What is your opinion? Is Hill’s changing your mind about their pet food? Or have you always fed Hill’s because it has been good food for your dog?

Controlled Substance Act Making it Illegal for Mobile Vets to Carry Euthanasia Solution

April 16, 2013 by · 8 Comments 

I do not usually become involved in the legal process but this one is important. The Controlled Substance Act is making it illegal for mobile veterinarians to carry controlled substances on their trucks, such as euthanasia solution. If your horse is suffering and the worst is that it needs to be euthanized, your vet will not be allowed to carry the drugs on the truck to provide humane euthanasia by injection.

What an oops!! It is unwitting consequence of the Controlled Substance Act that was completely overlooked. The DEA is already starting to enforce the law with veterinarians. SO a Bill # H.R.1528 is being sponsored “to amend the Controlled Substances Act to allow a veterinarian to transport and dispense controlled substances in the usual course of veterinary practice outside of the registered location.” This will legally allow veterinarians to carry controlled substances so that horses and other animals can be humanely euthanized when necessary at the farm.

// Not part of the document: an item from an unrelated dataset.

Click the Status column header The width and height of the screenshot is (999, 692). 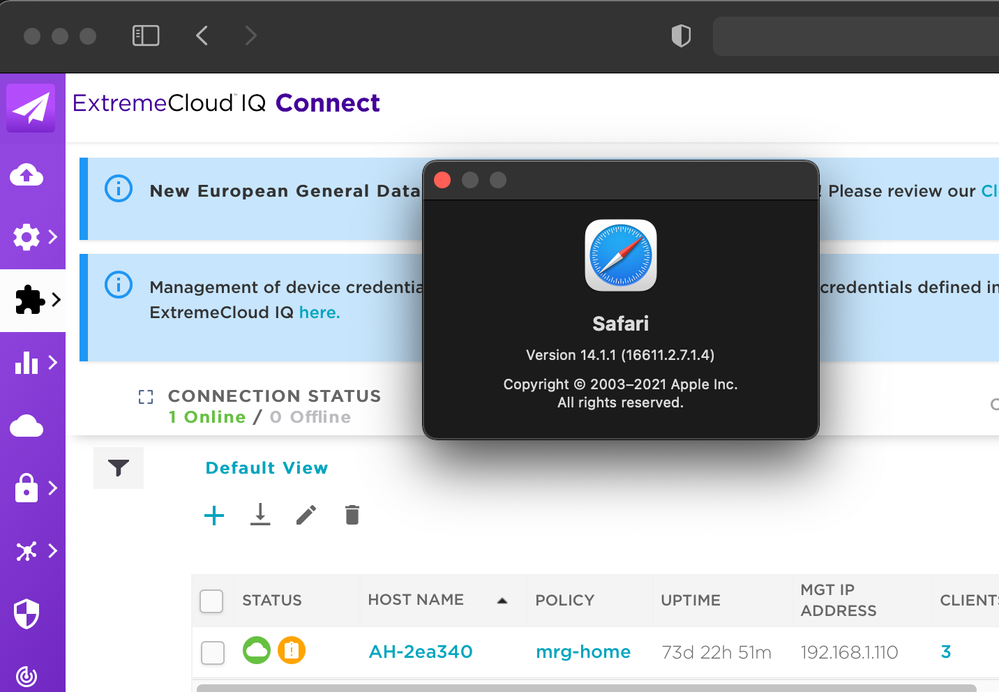[x=272, y=600]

To support this new bill please go to – Help Ensure that Veterinarians Can Provide Complete Care to Their Animal Patients

A Facebook friend, horse owner and lawyer, Laura McFarland-Taylor, changed her action alert to be more in line with a horse owner to read as such –

I am writing as not only a horse owner that regularly uses ambulatory veterinary services, but more importantly as a constituent, to urge you to cosponsor the Veterinary Medicine Mobility Act of 2013 (H.R. 1528). 

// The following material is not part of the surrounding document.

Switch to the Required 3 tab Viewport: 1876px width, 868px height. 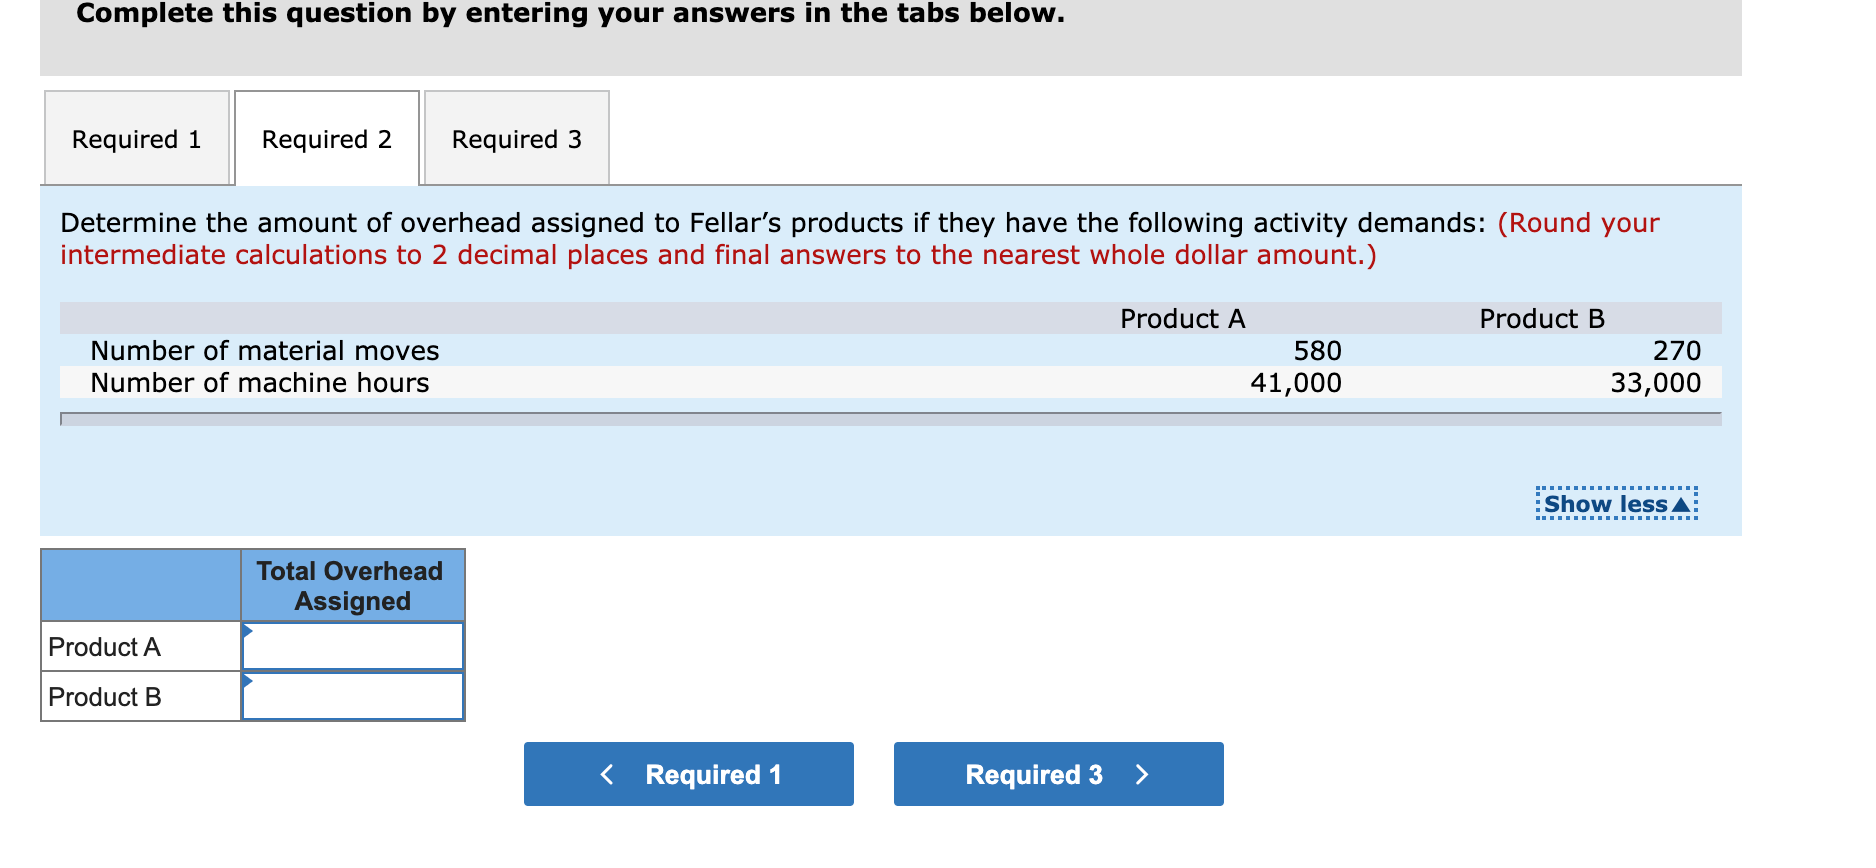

Veterinarians treat multiple species of animals in a variety of settings. Unfortunately, the Controlled Substances Act (CSA) makes it illegal for veterinarians to take and use controlled substances outside of the locations where they are registered, often their clinics or homes. This means that it is illegal for veterinarians to carry and use vital medications for pain management, anesthesia and euthanasia on farms, in house calls, in veterinary mobile clinics, or ambulatory response situations.

Veterinarians must be able to legally carry and use controlled substances for the health and welfare of the nation’s animals, to safeguard public safety and to protect the nation’s food supply.

The Drug Enforcement Administration (DEA), which enforces the law, has informed organized veterinary medicine that without a statutory change, veterinarians are in violation of the CSA and cannot legally provide complete veterinary care. The DEA has already notified some veterinarians in California and Washington State that they are in violation of this law.

The practice of veterinary medicine requires veterinarians to be able to treat their animal patients in a variety of settings, like rural areas for the care of large animals where it is often not feasible, practical or possible for owners to bring livestock (i.e., cows, pigs, horses, sheep, and goats) into a veterinary hospital or clinic;

Veterinarians also offer house call services or mobile clinics or conduct research and disease control activities in the field away from the veterinarian’s principal place of business.

Veterinarians also respond to emergency situations where injured animals must be cared for onsite such as the transfer of dangerous wildlife (e.g. bears, cougars) or the rescue of trapped wildlife (e.g. deer trapped in a fence). 

I am asking you to support the Veterinary Medicine Mobility Act of 2013 (H.R. 1528)because veterinarians need to legally transport controlled substances to the locations of the animal patients, not only for the health and welfare of the nation’s animals, but for public safety.

Please feel free to contact Dr. Ashley Morgan, at the American Veterinary Medical Association should you need additional information. Dr. Morgan is available at 202-289-3210 or amorgan@avma.org.


Thank you for your support in this bill!